Diana Petrakieva

Personal information
- Full name: Diana Petrakieva
- Date of birth: 24 October 1981 (age 44)
- Place of birth: Bulgaria
- Position: Midfielder

Senior career*
- Years: Team / Apps / (Gls)
- Grand Hotel Varna
- LP Super Sport
- 2005–: NSA Sofia

International career
- 2006–: Bulgaria

= Diana Petrakieva =

Bulgarian footballer

Diana Petrakieva (Диана Петракиева; born 24 October 1981) is a Bulgarian former footballer who played as a midfielder. She spent most of her club career with NSA Sofia in the Bulgarian women's football championship, with whom she also played in the UEFA Women's Champions League. She has also appeared in the competition with Grand Hotel Varna and LP Super Sport Sofia.

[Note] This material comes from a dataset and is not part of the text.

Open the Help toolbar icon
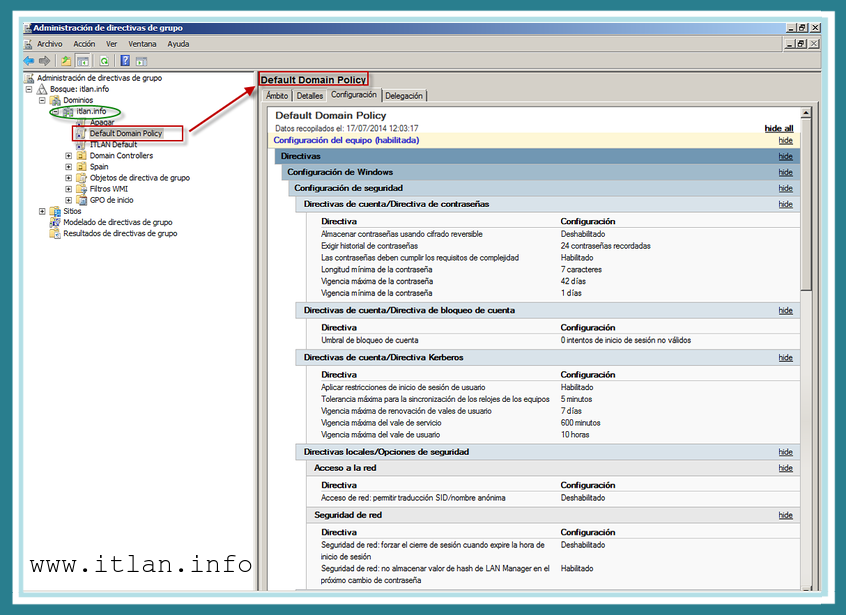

Petrakieva has been a member of the Bulgaria women's national football team since 2006 and has served as its captain. She has taken part in qualification matches for major international tournaments, including the qualifying competition for the 2015 FIFA Women's World Cup, where she featured in a 2014 match against Kazakhstan.

After the end of her playing career, Petrakieva has been listed among the coaches working in the youth and women's structure of football club NSA Sofia.